Issue Brief

Innovative Small Area Modeling With Multivariate Estimation

January 5, 2021


Small area estimation (SAE) includes a variety of statistical techniques to predict survey outcomes typically for small geographic areas. Sampling information and data from the survey are used in conjunction with correlated data from other data sources in statistical models to produce the estimates of interest. Demand for reliable estimates through SAE has increased in the past decades, and over the same time, there have been significant enhancements made in SAE methodology and approaches. In 2019-2020, Westat used advanced statistical methodology to produce state and county indirect estimates of average scores and various proficiency levels of adults for individual U.S. states and counties, using data from the first cycle of the Program for the International Assessment of Adult Competencies (PIAAC).

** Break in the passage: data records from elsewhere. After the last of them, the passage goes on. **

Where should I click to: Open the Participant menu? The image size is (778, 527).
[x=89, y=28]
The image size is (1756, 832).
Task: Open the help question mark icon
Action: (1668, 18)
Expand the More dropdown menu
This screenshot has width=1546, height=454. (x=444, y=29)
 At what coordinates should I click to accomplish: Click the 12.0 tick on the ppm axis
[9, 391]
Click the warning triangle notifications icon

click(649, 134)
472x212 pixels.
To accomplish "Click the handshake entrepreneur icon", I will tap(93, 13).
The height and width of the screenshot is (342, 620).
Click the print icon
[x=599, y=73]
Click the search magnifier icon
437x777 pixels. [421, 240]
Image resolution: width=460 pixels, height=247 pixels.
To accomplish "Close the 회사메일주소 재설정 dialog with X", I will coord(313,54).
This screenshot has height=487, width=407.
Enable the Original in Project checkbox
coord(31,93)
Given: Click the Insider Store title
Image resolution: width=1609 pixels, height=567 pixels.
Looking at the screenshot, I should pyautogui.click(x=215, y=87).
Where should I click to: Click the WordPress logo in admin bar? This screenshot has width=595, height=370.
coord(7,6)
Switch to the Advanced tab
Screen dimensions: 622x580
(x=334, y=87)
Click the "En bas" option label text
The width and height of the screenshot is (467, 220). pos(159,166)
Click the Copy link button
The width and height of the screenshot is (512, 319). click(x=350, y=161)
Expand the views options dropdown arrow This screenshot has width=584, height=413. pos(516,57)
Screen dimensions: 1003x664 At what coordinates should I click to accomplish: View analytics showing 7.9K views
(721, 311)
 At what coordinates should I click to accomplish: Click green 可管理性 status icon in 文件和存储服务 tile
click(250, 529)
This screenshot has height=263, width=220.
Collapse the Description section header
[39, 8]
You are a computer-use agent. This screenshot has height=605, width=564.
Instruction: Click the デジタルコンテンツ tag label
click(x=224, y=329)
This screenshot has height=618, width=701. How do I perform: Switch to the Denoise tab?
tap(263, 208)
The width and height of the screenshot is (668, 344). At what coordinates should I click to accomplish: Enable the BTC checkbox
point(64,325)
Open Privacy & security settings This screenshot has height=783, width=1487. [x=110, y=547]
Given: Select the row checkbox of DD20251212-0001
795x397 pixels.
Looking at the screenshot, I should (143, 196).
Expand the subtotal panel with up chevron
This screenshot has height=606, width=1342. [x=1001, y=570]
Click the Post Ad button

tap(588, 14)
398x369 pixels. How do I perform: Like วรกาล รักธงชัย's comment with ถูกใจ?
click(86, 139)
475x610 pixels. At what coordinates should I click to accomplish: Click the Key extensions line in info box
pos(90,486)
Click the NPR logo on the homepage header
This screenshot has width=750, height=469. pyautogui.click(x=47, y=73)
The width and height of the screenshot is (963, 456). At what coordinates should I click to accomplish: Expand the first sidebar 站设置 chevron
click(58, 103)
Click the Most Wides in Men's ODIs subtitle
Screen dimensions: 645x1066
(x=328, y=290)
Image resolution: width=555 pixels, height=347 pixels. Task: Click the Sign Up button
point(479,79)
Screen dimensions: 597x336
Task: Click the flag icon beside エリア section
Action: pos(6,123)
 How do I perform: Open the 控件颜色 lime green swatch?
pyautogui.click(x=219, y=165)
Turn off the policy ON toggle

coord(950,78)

“Demand for reliable estimates through SAE has increased in the past decades.”

Key Highlights

  • Significant enhancements have been made in SAE methodology and approaches.
  • SAE enhancements help policymakers make more readily available data comparisons.
  • Westat designed a sophisticated statistical SAE modeling approach to produce model- based estimates for the Program for the International Assessment of Adult Competencies (PIAAC).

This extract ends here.